═══ Provided material ═══

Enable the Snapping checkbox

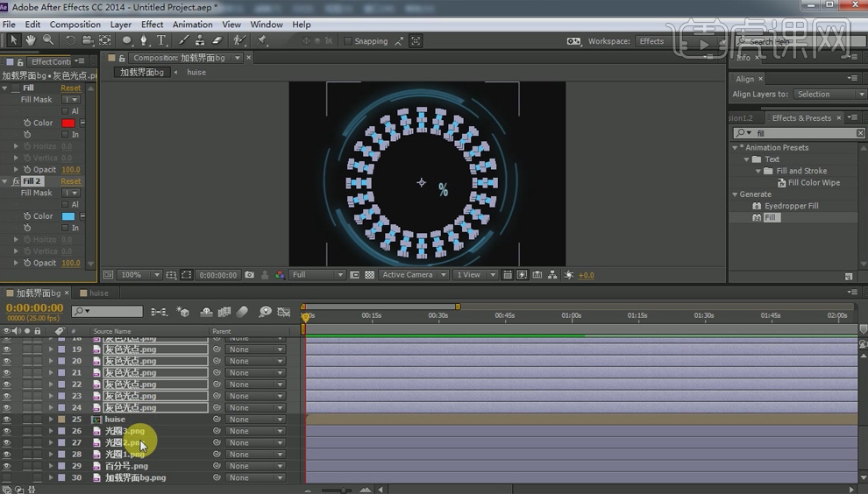348,41
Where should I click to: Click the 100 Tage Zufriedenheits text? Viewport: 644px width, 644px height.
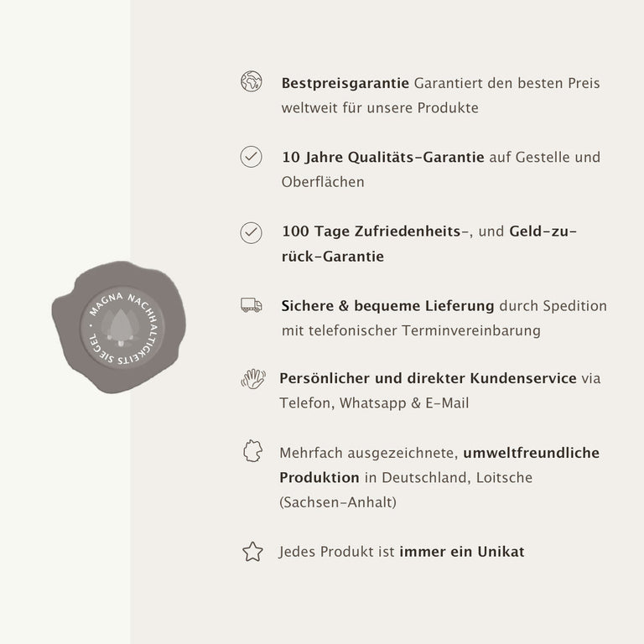(372, 232)
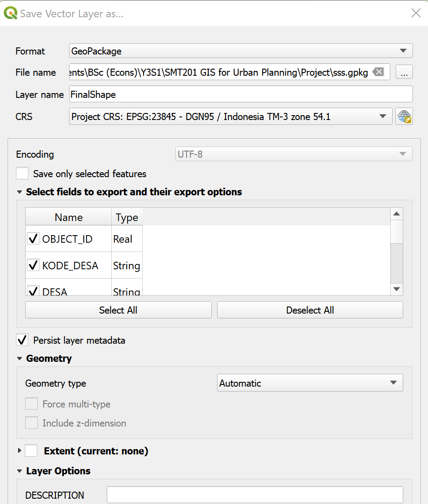428x504 pixels.
Task: Enable Save only selected features
Action: (22, 174)
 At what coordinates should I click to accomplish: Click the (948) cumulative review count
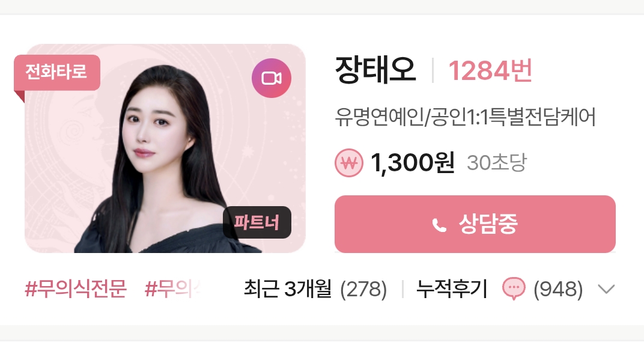pyautogui.click(x=558, y=289)
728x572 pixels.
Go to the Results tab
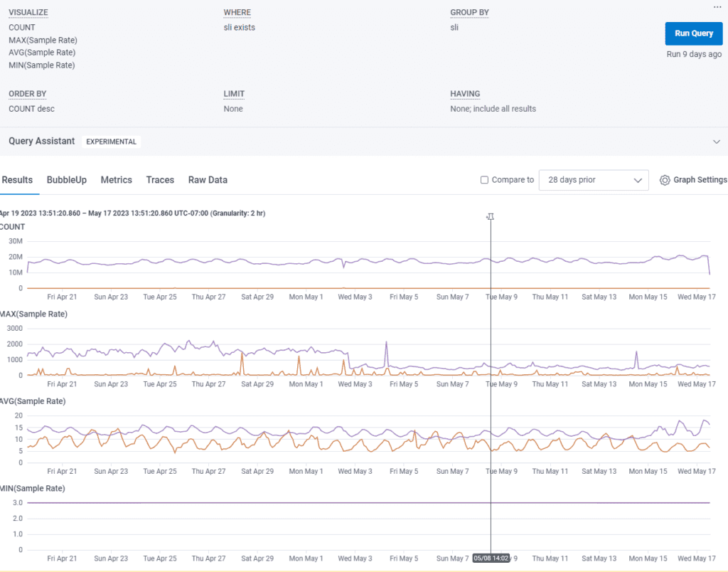pyautogui.click(x=17, y=180)
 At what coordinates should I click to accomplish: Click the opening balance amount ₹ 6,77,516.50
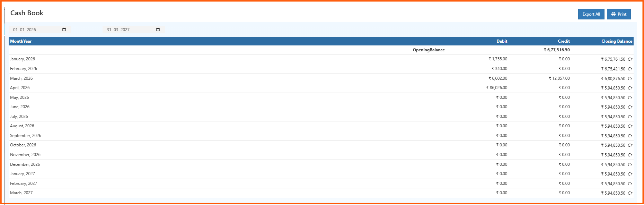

═══

Repeat the records in full, precisely, and keep the pictures out.

Enable the Snapping checkbox

348,41
Where should I click to: Click the 100 Tage Zufriedenheits text? Viewport: 644px width, 644px height.
(372, 232)
428x504 pixels.
Task: Enable Save only selected features
Action: (22, 174)
 At what coordinates should I click to accomplish: Click the (948) cumulative review count
pyautogui.click(x=558, y=289)
728x572 pixels.
Go to the Results tab
pyautogui.click(x=17, y=180)
 At what coordinates should I click to accomplish: Click the opening balance amount ₹ 6,77,516.50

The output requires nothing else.